Statistical Analysis

The eligibility rate was calculated as the number of respondents meeting the inclusion criteria (aged 18-34 years and ever using tobacco during the soft launch; for the main launch, just ages 18-34 years) divided by the total number of respondents who were contacted and who answered the screening questions about age (and tobacco use early in the study). Second, we calculated the American Association for Public Opinion Research response rate 3 for screening, for extended surveys, and overall [15]. The screening response rate 3 is calculated as the number of completed screeners (eligibility questions) divided by the estimated number of sampled phone numbers active and used for personal calls. Importantly, it includes in the denominator an estimate of the eligible numbers among the dialed numbers where eligibility could not be determined. Since a vast number of the dialed numbers fall in this category, it is instructive to look at the overall response rates as well as the extended survey (ie, among those for whom eligibility could be established), the latter of which is also known as cooperation rate.

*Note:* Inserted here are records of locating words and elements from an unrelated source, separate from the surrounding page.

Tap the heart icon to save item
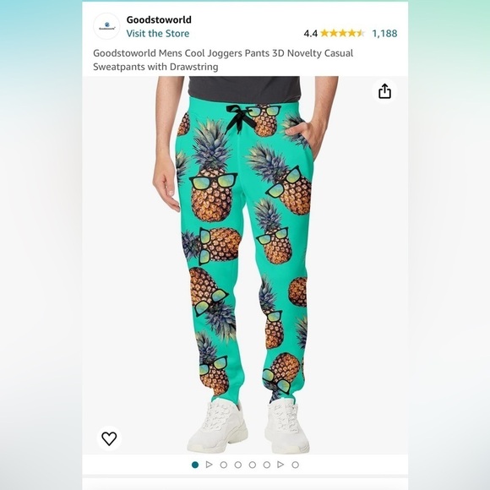Viewport: 490px width, 490px height. [x=109, y=438]
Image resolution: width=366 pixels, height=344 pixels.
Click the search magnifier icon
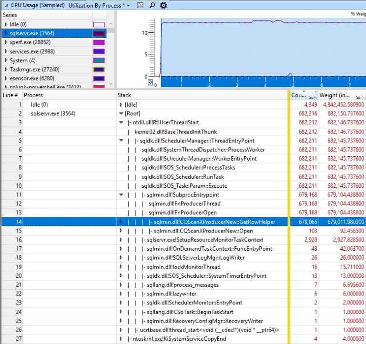click(152, 5)
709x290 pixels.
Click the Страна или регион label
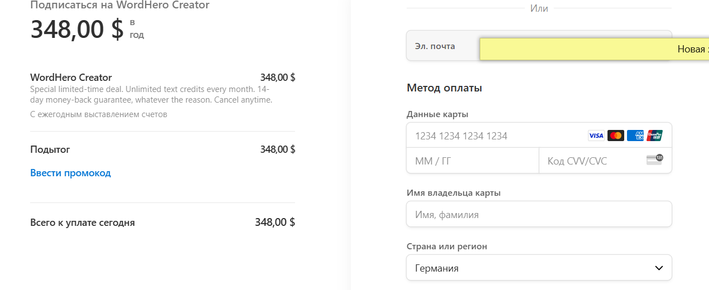(447, 247)
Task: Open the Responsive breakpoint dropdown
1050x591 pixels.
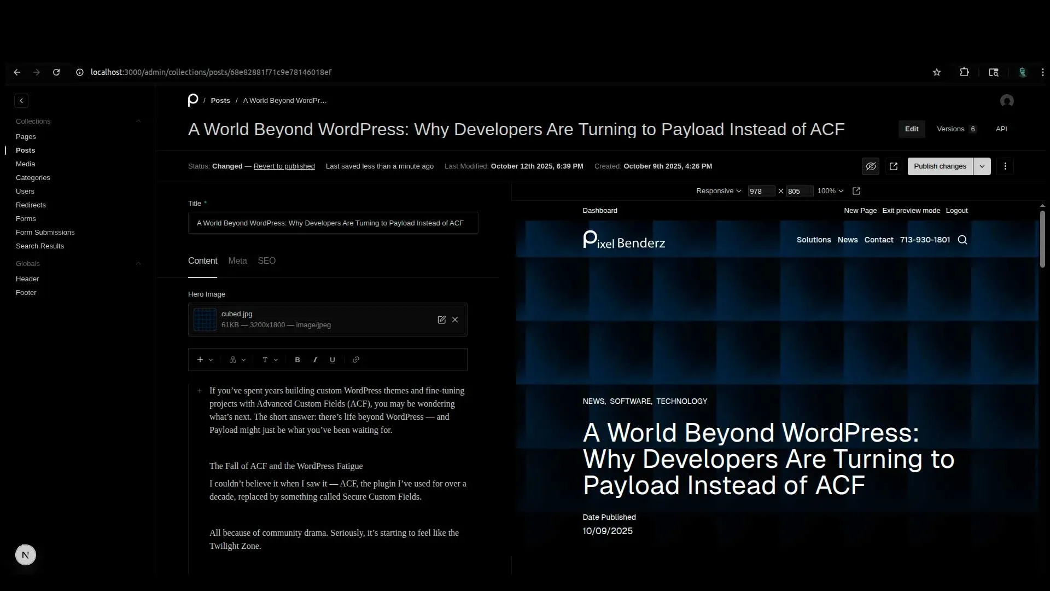Action: (718, 190)
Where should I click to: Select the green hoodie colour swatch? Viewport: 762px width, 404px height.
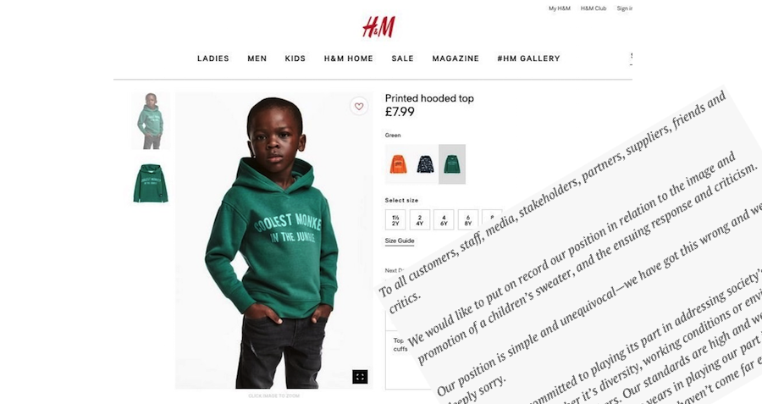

Sample representativeness across data collection modes was assessed by comparing the base-weighted NYAHS demographic distribution for sex (male and female), age (18-21 years, 22-24 years, 25-29 years, and 30-34 years), and race or ethnicity (White, non-Latino; Black, non-Latino; Asian, non-Latino; Latino; and other) against population distribution from the ACS. Single-mode telephone and sequential telephone-to-web mixed mode was collapsed as their protocols are identical at baseline. Because the calibration of base-weighted demographic distributions to population values is based only on point estimates, we did not present confidence intervals as a measure of precision. Rather, we used the National Center for Health Statistics Data Presentation Standards for Proportions criteria for reliability to suppress data that are not reliable [16].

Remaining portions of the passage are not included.